🕊温聲提示🕊

温又柔が、こんなことします、や、こんなこと書きました、とお知らせするためのブログ。

✍️小説「二匹の虎」が『すばる2023年12月号』に掲載されます。

 2023/11/06発売予定『すばる12月号』に中篇小説「二匹の虎」が掲載されます。

掲載誌が届き、二匹の虎がじゃれ合う表紙に、おもわず涙ほろり。

 空港から始まる一篇です。

近藤愛さんによるチャーミングな二匹の虎のイラストが、こちらにも🐅🐅♪

 作品にちなんだチャーミングなイラストに囲まれたタイトルと著者の名前を眺めながらあまりにも嬉しくて、夢じゃないといいのだけど、と夢心地に。これだけでもふわふわとしてしまうのに、なんと同号には、2004年に行われたアニー・エルノー氏と津島佑子さんの対談が再録されているのです。
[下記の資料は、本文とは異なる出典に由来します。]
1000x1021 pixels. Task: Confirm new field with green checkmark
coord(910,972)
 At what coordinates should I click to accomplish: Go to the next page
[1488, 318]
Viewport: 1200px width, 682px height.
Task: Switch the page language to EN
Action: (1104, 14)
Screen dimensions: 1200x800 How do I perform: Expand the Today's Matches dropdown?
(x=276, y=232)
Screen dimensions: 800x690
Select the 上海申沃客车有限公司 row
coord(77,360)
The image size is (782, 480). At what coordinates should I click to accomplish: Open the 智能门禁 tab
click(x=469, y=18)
しかも司会・通訳を務めたのはアゴタ・クリストフ『文盲』の翻訳でもよく知られる堀茂樹さん。

津島さんの笑顔が恋しくなります。

 昔々、まだ大学院生だった私はリービ英雄さんや川村湊さん、司修さんらのもとで文学を学んでいたのですが、そのご縁で、津島佑子さんとお目にかかる機会に恵まれたことがあります。私も小説を書きたいのだけれどなかなか思うように書けなくて、と図々しくも津島さんに言ってのけた二十代半ばの私に、小説を書くのは面白いものね、とおっしゃってくださった津島さんの言葉の意味が、四十歳を過ぎた今、やっと、わかりつつある気がしています。
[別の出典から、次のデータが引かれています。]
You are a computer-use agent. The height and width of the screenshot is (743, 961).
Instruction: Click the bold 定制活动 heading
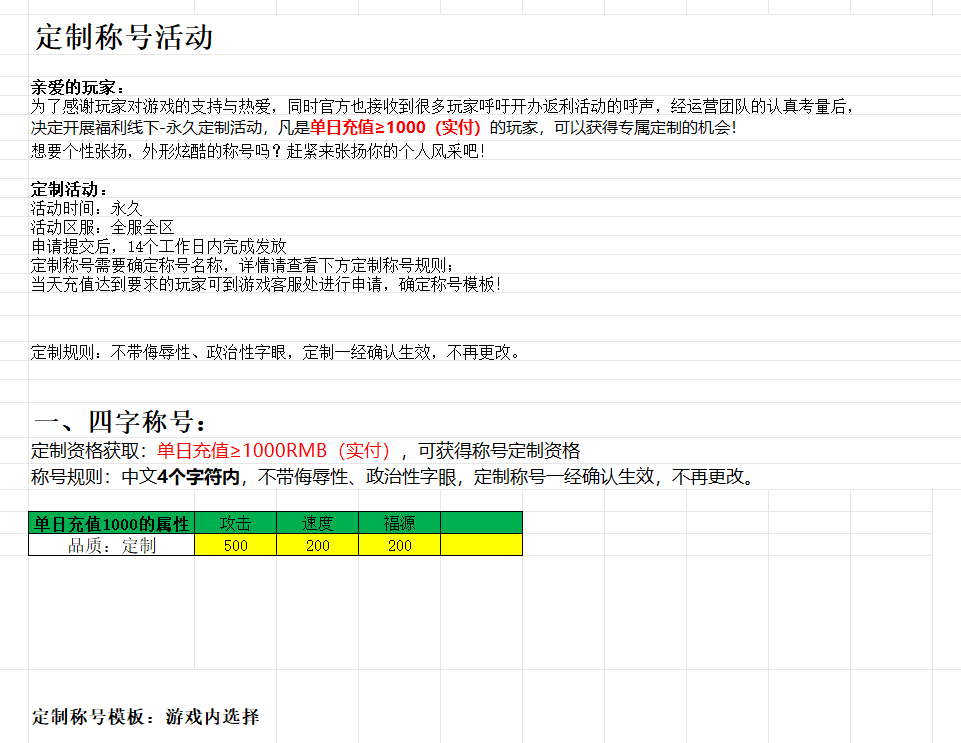tap(69, 190)
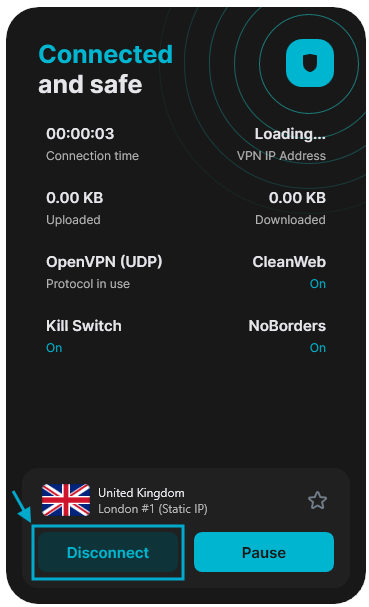Viewport: 369px width, 607px height.
Task: Click the Uploaded 0.00 KB value
Action: pos(75,198)
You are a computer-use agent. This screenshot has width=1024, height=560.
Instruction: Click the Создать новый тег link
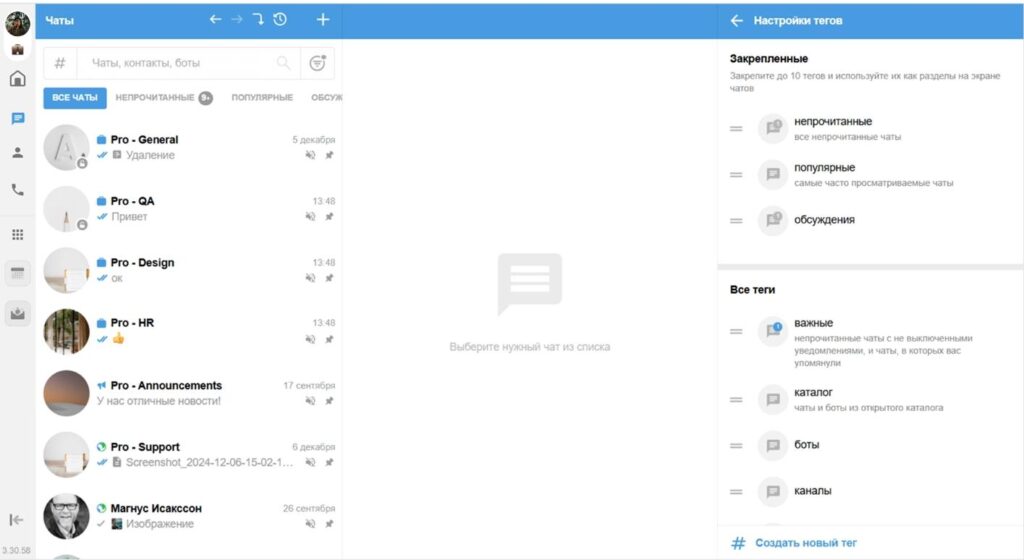click(805, 543)
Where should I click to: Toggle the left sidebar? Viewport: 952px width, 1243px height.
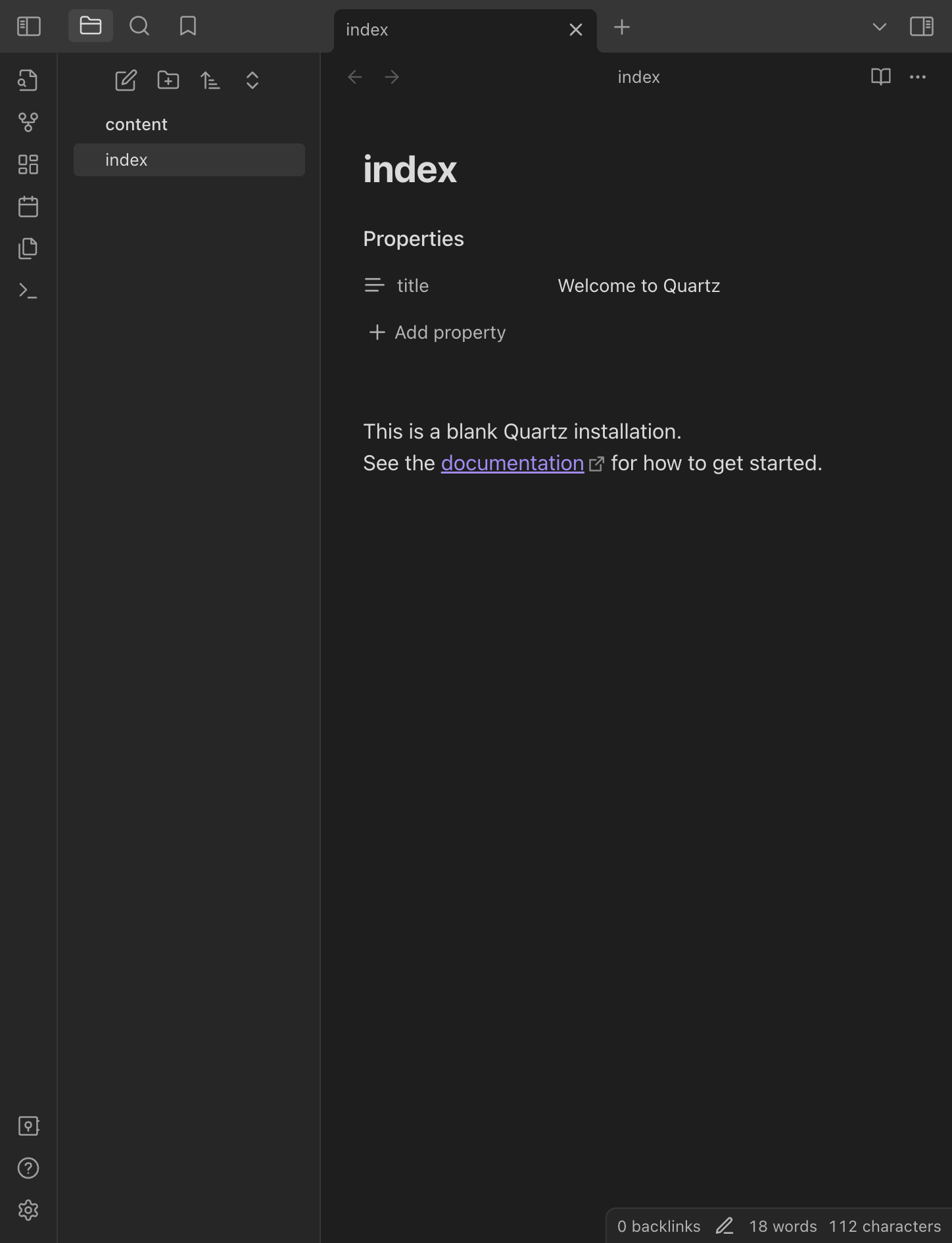pyautogui.click(x=28, y=26)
 そして、今回の『すばる』。私の小説の次の頁には、エリザベス・コールさんの「エアプランツの日記」が(翻訳は由尾瞳さん)。「息子たちが大きくなったら、自分たちの子供時代について、どう話すのだろう? 両方でいることについて。言葉で表現できるのだろうか?」 ああ、これは私が、まさに今も、自分の子供時代について、小説を書くという行為によって、試みたいことの一つだなと思う。両方でいる、あるいは、二つ以上のものとしてある、ということについて。私は書きたかった、書いてみた、書き続けたい、また書くだろう。